Dans un contexte épidémiologique différent de celui de l’Afrique australe et de l’Est, le programme ATLAS fait le pari en Afrique de l’Ouest d’une « dispensation secondaire », « c’est-à-dire de pouvoir remettre des tests à des personnes pour qu’elles les redistribuent », explique Joseph Larmarange, le coordinateur scientifique du programme ATLAS, démographe au Ceped (Centre population et développement) de l’IRD.

« Pour les travailleuses du sexe, ça peut le faire pour une partie de leurs collègues et pour certains de leurs partenaires réguliers, par contre c’est beaucoup plus compliqué par rapport à leurs clients » décrit-il, en s’appuyant sur les premiers retours de terrain. « Par contre, on a vu des choses se faire de manière assez naturelle avec par exemple dans certains sites, des agents dispensateurs qui donnent des autotests au patron d’un hôtel ou du bar, qui va en redonner aux clients. »
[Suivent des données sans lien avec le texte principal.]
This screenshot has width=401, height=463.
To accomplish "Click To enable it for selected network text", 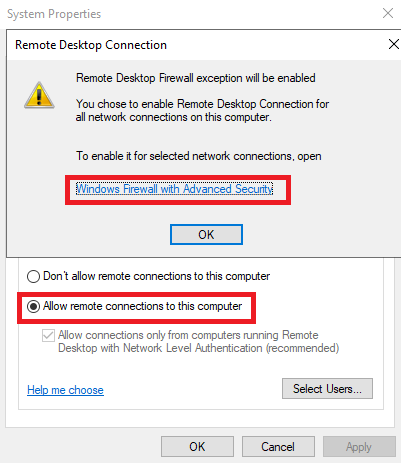I will tap(199, 156).
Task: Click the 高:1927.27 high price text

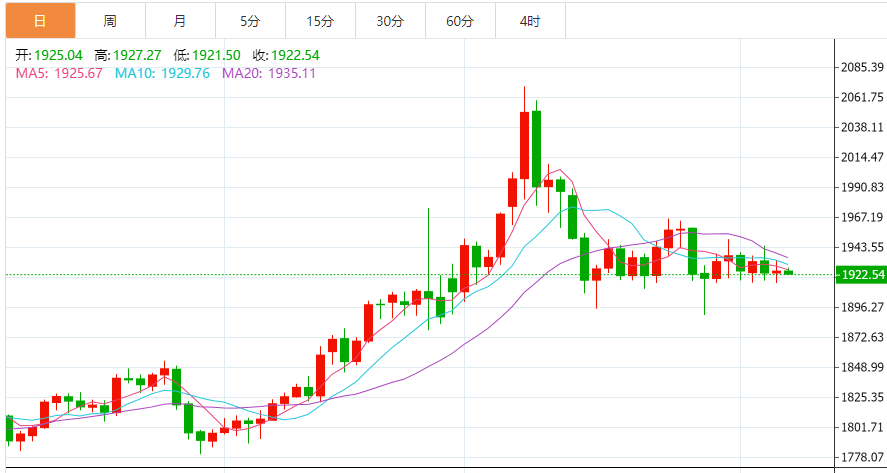Action: click(x=130, y=55)
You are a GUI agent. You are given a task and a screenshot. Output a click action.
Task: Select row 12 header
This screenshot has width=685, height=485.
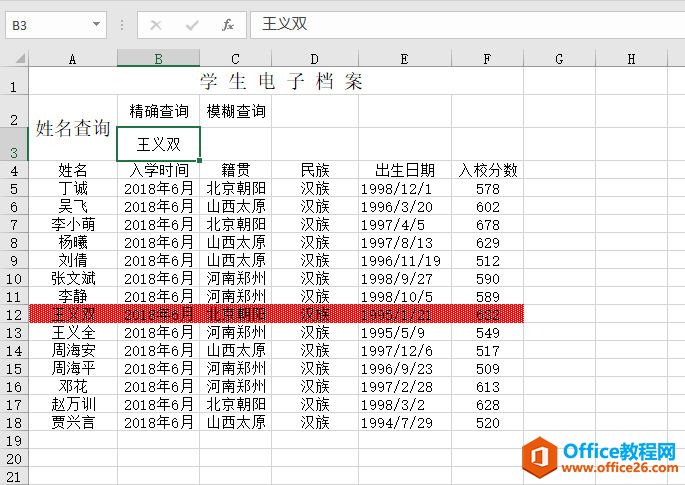pyautogui.click(x=14, y=314)
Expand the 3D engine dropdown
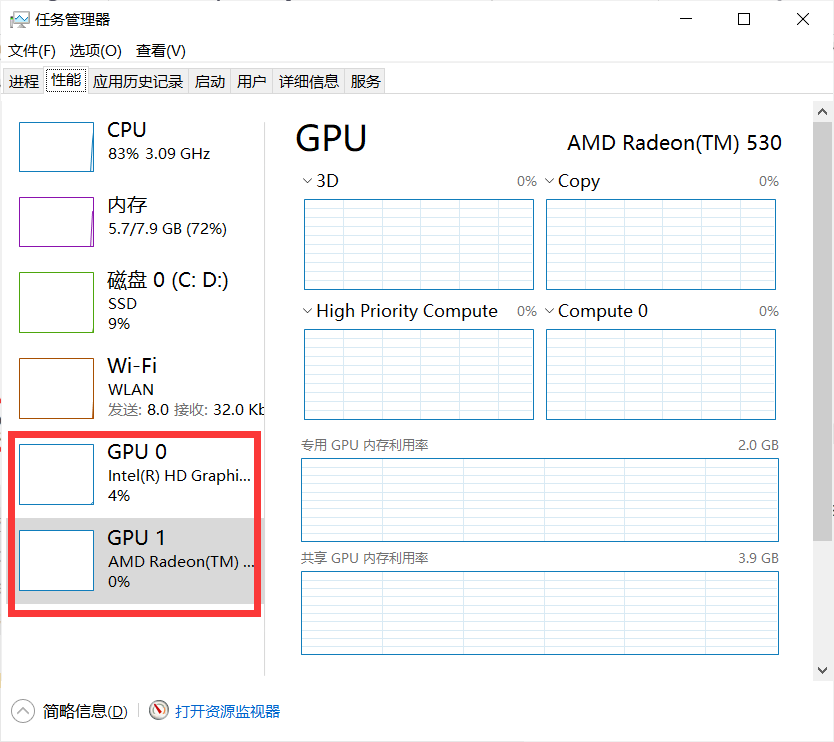 click(306, 181)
Le lien difficile vers les soins

Un travail préliminaire a consisté a adapté et traduire les notices des tests au contexte local, diffuser des vidéos d’information et renforcer des lignes téléphoniques à disposition des testeurs. Lancée en 2019, et ralentie par la crise actuelle liée au Covid-19, la dispensation d’autotests a pour l’instant suscité « peu d’appels mais finalement les raisons pour lesquelles on en a eu peu, d’après les retours de terrain, c’est que les gens arrivent plutôt bien à se débrouiller avec l’autodépistage » d’après Joseph Larmarange.

« C’est un vrai changement de mentalité de dire qu’on accepte de ne pas savoir ce que va devenir l’autotest parce qu’on part du principe que c’est justement cela qu’il apporte, cet anonymat, donc on ne traque pas les gens » soutient le démographe. De fait, il est encore trop tôt pour tirer des enseignements du programme ATLAS, et notamment observer dans quelle mesure cette diffusion en cascade pourrait se traduire à terme par une augmentation des personnes sous anti-rétroviraux dans les zones de déploiements des autotests, l’un des indicateurs que les chercheurs prévoit de scruter.

« Comme un second test est nécessaire pour confirmer le diagnostic, les politiques d’autodépistage doivent inclure des mesures pour connecter les auto-testeurs vers une confirmation du test, un diagnostic et un traitement lorsque nécessaire » souligne l’ONUSIDA. La nature même de l’autodépistage fait qu’il est difficile de s’assurer de cette bonne connexion vers le soin. L’évaluation de la phase 1 de STAR conclut à des preuves limitées et nuancées en terme d’accès au traitement ou à de la prévention suite à un autodépistage. Les résultats de la phase 2 qui s’achève en 2020 permettront certainement d’avoir une meilleure connaissance des effets de la diffusion massive d’autotests en Afrique australe et de l’Est, avec une interrogation qui reste entière quant à la pertinence d’élargir les résultats à d’autres contextes.

Notes

[1] http://lawsandpolicies.unaids.org/topicresult?i=13&o=195,219

[2] Mid-term evaluation of the PSI HIV self-testing Africa (STAR) project, réalisé par Cambridge Economic Policy Associates (CEPA) pour Unitaid, 16 mars 2018.